Try it =>
Could you transcribe exactly the lines from the one containing "Switch to the 賠率 tab" through the last line of the records below, leaving out the pictures?

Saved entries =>
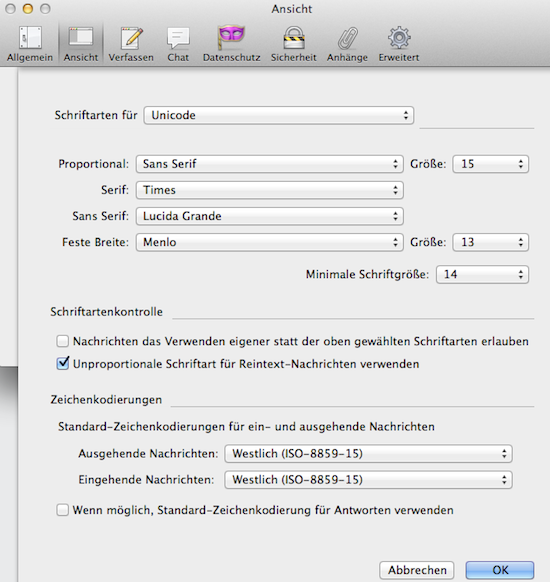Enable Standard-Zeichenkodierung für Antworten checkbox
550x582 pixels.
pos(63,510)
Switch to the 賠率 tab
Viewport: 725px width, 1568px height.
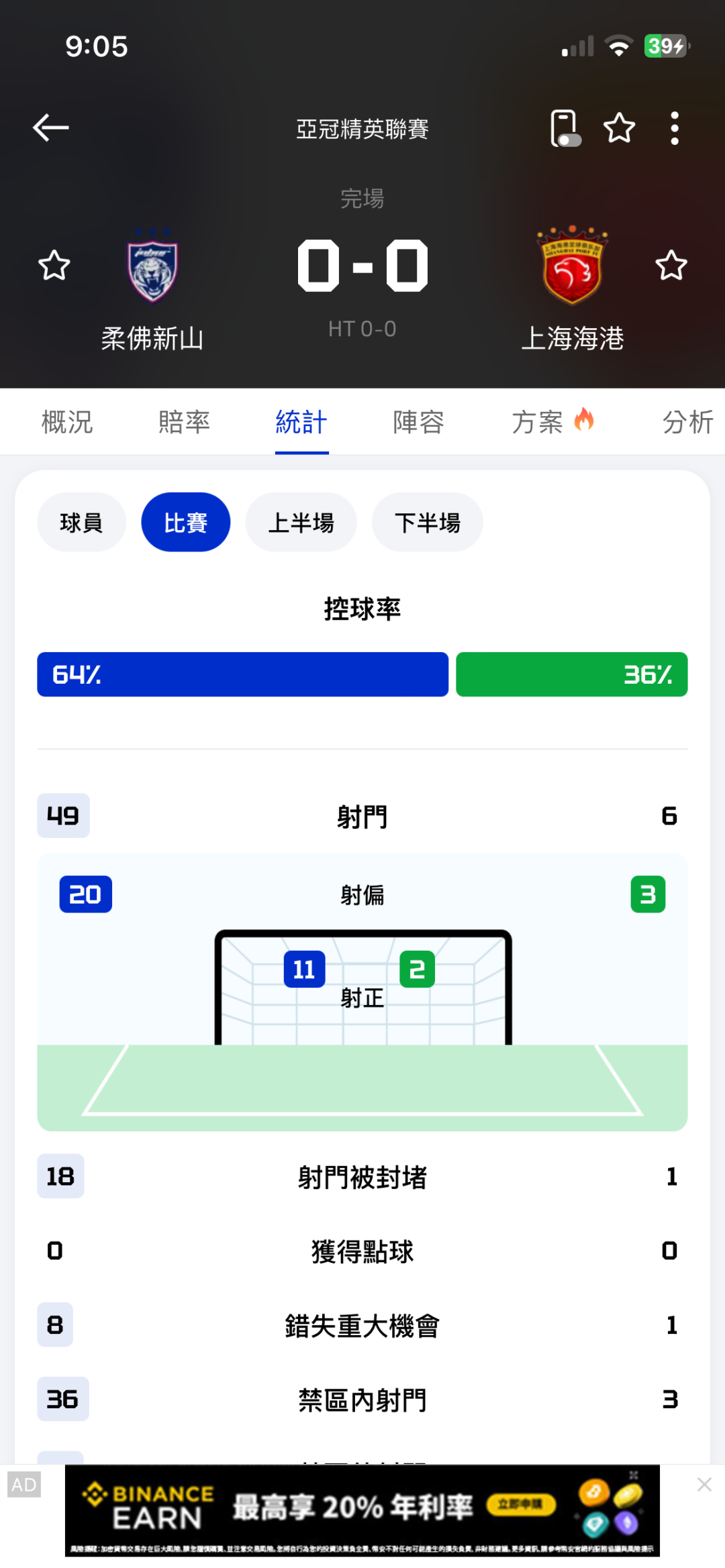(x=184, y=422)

Answer for this exercise =>
Switch to the 賠率 tab
Viewport: 725px width, 1568px height.
(x=184, y=422)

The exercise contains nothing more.